# [WHAT THIS TASK INVOLVES]
Would you please repeat the data that follows, exactly as it reads?

[Items from a dataset]
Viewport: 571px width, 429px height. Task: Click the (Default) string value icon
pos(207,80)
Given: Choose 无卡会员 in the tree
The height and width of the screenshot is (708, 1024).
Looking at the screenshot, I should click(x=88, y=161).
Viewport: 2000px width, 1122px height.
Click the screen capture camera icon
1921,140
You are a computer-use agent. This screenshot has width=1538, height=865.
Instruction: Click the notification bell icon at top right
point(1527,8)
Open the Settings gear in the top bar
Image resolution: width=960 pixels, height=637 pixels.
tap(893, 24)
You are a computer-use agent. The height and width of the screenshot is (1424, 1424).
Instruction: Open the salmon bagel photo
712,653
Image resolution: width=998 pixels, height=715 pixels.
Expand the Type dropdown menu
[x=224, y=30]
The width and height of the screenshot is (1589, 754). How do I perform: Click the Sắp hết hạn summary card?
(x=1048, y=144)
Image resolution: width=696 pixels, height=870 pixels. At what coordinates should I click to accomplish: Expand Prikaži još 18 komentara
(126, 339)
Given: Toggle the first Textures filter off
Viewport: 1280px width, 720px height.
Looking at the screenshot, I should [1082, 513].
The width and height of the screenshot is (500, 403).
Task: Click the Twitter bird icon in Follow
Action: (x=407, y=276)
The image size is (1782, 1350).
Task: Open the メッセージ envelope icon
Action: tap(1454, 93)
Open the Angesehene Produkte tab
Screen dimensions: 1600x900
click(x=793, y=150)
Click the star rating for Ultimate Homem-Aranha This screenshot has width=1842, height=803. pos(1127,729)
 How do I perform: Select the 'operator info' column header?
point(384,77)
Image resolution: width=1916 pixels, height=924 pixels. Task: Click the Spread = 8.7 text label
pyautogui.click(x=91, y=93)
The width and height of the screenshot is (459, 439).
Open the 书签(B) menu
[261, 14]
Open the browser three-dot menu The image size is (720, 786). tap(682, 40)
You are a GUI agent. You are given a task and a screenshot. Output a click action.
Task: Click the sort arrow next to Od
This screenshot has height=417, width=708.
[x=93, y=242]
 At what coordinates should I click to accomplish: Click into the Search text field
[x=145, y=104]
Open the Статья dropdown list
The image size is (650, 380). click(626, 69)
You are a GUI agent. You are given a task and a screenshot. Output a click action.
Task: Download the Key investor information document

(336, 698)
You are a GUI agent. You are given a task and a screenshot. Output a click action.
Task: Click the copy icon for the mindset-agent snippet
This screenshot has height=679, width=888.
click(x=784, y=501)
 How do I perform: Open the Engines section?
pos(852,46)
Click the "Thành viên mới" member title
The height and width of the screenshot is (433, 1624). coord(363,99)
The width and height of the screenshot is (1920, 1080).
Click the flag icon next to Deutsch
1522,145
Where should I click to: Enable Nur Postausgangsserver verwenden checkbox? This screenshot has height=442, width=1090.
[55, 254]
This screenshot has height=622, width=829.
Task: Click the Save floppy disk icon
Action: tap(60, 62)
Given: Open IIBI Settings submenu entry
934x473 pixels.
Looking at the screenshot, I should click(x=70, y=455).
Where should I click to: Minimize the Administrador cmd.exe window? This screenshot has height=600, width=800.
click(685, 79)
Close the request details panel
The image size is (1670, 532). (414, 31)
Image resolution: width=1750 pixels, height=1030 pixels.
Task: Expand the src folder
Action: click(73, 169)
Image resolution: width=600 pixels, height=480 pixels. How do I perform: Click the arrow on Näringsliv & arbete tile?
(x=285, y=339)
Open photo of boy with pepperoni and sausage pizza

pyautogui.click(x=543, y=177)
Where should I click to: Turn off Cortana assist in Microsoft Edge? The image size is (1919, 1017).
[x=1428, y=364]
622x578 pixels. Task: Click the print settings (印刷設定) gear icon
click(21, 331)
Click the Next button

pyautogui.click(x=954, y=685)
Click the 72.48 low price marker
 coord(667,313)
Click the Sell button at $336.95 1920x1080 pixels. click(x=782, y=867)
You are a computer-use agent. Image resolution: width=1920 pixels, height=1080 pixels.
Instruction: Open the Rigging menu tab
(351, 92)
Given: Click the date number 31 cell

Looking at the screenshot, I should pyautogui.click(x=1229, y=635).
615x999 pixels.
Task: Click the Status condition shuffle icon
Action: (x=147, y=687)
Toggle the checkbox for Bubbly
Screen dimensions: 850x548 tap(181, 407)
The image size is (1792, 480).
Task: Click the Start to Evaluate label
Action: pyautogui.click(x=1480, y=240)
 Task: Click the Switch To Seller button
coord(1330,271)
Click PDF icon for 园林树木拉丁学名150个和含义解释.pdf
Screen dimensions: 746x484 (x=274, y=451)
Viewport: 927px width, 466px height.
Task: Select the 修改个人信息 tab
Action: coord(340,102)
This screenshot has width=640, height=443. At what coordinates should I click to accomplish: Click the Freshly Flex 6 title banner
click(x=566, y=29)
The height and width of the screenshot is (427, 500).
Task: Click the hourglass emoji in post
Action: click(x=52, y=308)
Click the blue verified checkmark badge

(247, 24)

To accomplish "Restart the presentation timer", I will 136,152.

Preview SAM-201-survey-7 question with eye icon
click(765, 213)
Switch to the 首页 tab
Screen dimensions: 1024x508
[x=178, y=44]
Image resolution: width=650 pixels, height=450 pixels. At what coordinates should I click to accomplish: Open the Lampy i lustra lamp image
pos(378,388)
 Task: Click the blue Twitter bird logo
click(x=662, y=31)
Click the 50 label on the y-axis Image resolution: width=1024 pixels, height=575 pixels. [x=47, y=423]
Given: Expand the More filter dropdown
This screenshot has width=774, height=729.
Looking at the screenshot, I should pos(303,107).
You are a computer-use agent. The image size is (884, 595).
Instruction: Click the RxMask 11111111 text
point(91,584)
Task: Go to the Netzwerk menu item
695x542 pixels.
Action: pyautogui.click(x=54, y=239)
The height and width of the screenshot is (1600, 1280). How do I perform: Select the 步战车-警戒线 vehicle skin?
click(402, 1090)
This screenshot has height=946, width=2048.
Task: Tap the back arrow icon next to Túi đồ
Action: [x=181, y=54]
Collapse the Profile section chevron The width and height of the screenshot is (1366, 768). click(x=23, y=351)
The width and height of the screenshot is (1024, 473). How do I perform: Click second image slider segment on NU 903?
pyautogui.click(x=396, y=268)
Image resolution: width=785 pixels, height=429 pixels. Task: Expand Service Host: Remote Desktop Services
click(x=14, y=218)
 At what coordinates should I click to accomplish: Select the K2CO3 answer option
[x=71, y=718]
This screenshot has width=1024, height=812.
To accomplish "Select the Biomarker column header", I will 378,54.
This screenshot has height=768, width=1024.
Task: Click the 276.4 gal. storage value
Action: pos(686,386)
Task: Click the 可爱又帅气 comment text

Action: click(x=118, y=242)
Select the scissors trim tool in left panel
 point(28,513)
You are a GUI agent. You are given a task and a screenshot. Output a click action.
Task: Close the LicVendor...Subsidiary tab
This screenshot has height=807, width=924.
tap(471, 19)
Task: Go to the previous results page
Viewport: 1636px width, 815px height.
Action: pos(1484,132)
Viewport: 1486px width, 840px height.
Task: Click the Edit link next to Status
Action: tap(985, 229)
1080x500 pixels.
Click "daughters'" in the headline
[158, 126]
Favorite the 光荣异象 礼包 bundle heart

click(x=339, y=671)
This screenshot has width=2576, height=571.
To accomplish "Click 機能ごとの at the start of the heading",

# [EXERCISE ANSWER]
Viewport: 571px width, 429px height. Task: Click the (Default) string value icon
pos(207,80)
Given: Choose 无卡会员 in the tree
The height and width of the screenshot is (708, 1024).
Looking at the screenshot, I should click(x=88, y=161).
Viewport: 2000px width, 1122px height.
Click the screen capture camera icon
1921,140
You are a computer-use agent. This screenshot has width=1538, height=865.
Instruction: Click the notification bell icon at top right
point(1527,8)
Open the Settings gear in the top bar
Image resolution: width=960 pixels, height=637 pixels.
tap(893, 24)
You are a computer-use agent. The height and width of the screenshot is (1424, 1424).
Instruction: Open the salmon bagel photo
712,653
Image resolution: width=998 pixels, height=715 pixels.
Expand the Type dropdown menu
[x=224, y=30]
The width and height of the screenshot is (1589, 754). How do I perform: Click the Sắp hết hạn summary card?
(x=1048, y=144)
Image resolution: width=696 pixels, height=870 pixels. At what coordinates should I click to accomplish: Expand Prikaži još 18 komentara
(126, 339)
Given: Toggle the first Textures filter off
Viewport: 1280px width, 720px height.
Looking at the screenshot, I should [1082, 513].
The width and height of the screenshot is (500, 403).
Task: Click the Twitter bird icon in Follow
Action: (x=407, y=276)
The image size is (1782, 1350).
Task: Open the メッセージ envelope icon
Action: tap(1454, 93)
Open the Angesehene Produkte tab
Screen dimensions: 1600x900
click(x=793, y=150)
Click the star rating for Ultimate Homem-Aranha This screenshot has width=1842, height=803. pos(1127,729)
 How do I perform: Select the 'operator info' column header?
point(384,77)
Image resolution: width=1916 pixels, height=924 pixels. Task: Click the Spread = 8.7 text label
pyautogui.click(x=91, y=93)
The width and height of the screenshot is (459, 439).
Open the 书签(B) menu
[261, 14]
Open the browser three-dot menu The image size is (720, 786). tap(682, 40)
You are a GUI agent. You are given a task and a screenshot. Output a click action.
Task: Click the sort arrow next to Od
This screenshot has height=417, width=708.
[x=93, y=242]
 At what coordinates should I click to accomplish: Click into the Search text field
[x=145, y=104]
Open the Статья dropdown list
The image size is (650, 380). click(626, 69)
You are a GUI agent. You are given a task and a screenshot. Output a click action.
Task: Download the Key investor information document

(336, 698)
You are a GUI agent. You are given a task and a screenshot. Output a click action.
Task: Click the copy icon for the mindset-agent snippet
This screenshot has height=679, width=888.
click(x=784, y=501)
 How do I perform: Open the Engines section?
pos(852,46)
Click the "Thành viên mới" member title
The height and width of the screenshot is (433, 1624). coord(363,99)
The width and height of the screenshot is (1920, 1080).
Click the flag icon next to Deutsch
1522,145
Where should I click to: Enable Nur Postausgangsserver verwenden checkbox? This screenshot has height=442, width=1090.
[55, 254]
This screenshot has height=622, width=829.
Task: Click the Save floppy disk icon
Action: tap(60, 62)
Given: Open IIBI Settings submenu entry
934x473 pixels.
Looking at the screenshot, I should click(x=70, y=455).
Where should I click to: Minimize the Administrador cmd.exe window? This screenshot has height=600, width=800.
click(685, 79)
Close the request details panel
The image size is (1670, 532). (414, 31)
Image resolution: width=1750 pixels, height=1030 pixels.
Task: Expand the src folder
Action: click(73, 169)
Image resolution: width=600 pixels, height=480 pixels. How do I perform: Click the arrow on Näringsliv & arbete tile?
(x=285, y=339)
Open photo of boy with pepperoni and sausage pizza

pyautogui.click(x=543, y=177)
Where should I click to: Turn off Cortana assist in Microsoft Edge? The image size is (1919, 1017).
[x=1428, y=364]
622x578 pixels. Task: Click the print settings (印刷設定) gear icon
click(21, 331)
Click the Next button

pyautogui.click(x=954, y=685)
Click the 72.48 low price marker
 coord(667,313)
Click the Sell button at $336.95 1920x1080 pixels. click(x=782, y=867)
You are a computer-use agent. Image resolution: width=1920 pixels, height=1080 pixels.
Instruction: Open the Rigging menu tab
(351, 92)
Given: Click the date number 31 cell

Looking at the screenshot, I should pyautogui.click(x=1229, y=635).
615x999 pixels.
Task: Click the Status condition shuffle icon
Action: (x=147, y=687)
Toggle the checkbox for Bubbly
Screen dimensions: 850x548 tap(181, 407)
The image size is (1792, 480).
Task: Click the Start to Evaluate label
Action: pyautogui.click(x=1480, y=240)
 Task: Click the Switch To Seller button
coord(1330,271)
Click PDF icon for 园林树木拉丁学名150个和含义解释.pdf
Screen dimensions: 746x484 (x=274, y=451)
Viewport: 927px width, 466px height.
Task: Select the 修改个人信息 tab
Action: coord(340,102)
This screenshot has width=640, height=443. At what coordinates should I click to accomplish: Click the Freshly Flex 6 title banner
click(x=566, y=29)
The height and width of the screenshot is (427, 500).
Task: Click the hourglass emoji in post
Action: click(x=52, y=308)
Click the blue verified checkmark badge

(247, 24)

To accomplish "Restart the presentation timer", I will 136,152.

Preview SAM-201-survey-7 question with eye icon
click(765, 213)
Switch to the 首页 tab
Screen dimensions: 1024x508
[x=178, y=44]
Image resolution: width=650 pixels, height=450 pixels. At what coordinates should I click to accomplish: Open the Lampy i lustra lamp image
pos(378,388)
 Task: Click the blue Twitter bird logo
click(x=662, y=31)
Click the 50 label on the y-axis Image resolution: width=1024 pixels, height=575 pixels. [x=47, y=423]
Given: Expand the More filter dropdown
This screenshot has width=774, height=729.
Looking at the screenshot, I should pos(303,107).
You are a computer-use agent. The image size is (884, 595).
Instruction: Click the RxMask 11111111 text
point(91,584)
Task: Go to the Netzwerk menu item
695x542 pixels.
Action: pyautogui.click(x=54, y=239)
The height and width of the screenshot is (1600, 1280). How do I perform: Select the 步战车-警戒线 vehicle skin?
click(402, 1090)
This screenshot has height=946, width=2048.
Task: Tap the back arrow icon next to Túi đồ
Action: [x=181, y=54]
Collapse the Profile section chevron The width and height of the screenshot is (1366, 768). click(x=23, y=351)
The width and height of the screenshot is (1024, 473). How do I perform: Click second image slider segment on NU 903?
pyautogui.click(x=396, y=268)
Image resolution: width=785 pixels, height=429 pixels. Task: Expand Service Host: Remote Desktop Services
click(x=14, y=218)
 At what coordinates should I click to accomplish: Select the K2CO3 answer option
[x=71, y=718]
This screenshot has width=1024, height=812.
To accomplish "Select the Biomarker column header", I will 378,54.
This screenshot has height=768, width=1024.
Task: Click the 276.4 gal. storage value
Action: pos(686,386)
Task: Click the 可爱又帅气 comment text

Action: click(x=118, y=242)
Select the scissors trim tool in left panel
 point(28,513)
You are a GUI agent. You are given a task and a screenshot. Output a click action.
Task: Close the LicVendor...Subsidiary tab
This screenshot has height=807, width=924.
tap(471, 19)
Task: Go to the previous results page
Viewport: 1636px width, 815px height.
Action: pos(1484,132)
Viewport: 1486px width, 840px height.
Task: Click the Edit link next to Status
Action: tap(985, 229)
1080x500 pixels.
Click "daughters'" in the headline
[158, 126]
Favorite the 光荣异象 礼包 bundle heart

click(x=339, y=671)
This screenshot has width=2576, height=571.
To accomplish "Click 機能ごとの at the start of the heading",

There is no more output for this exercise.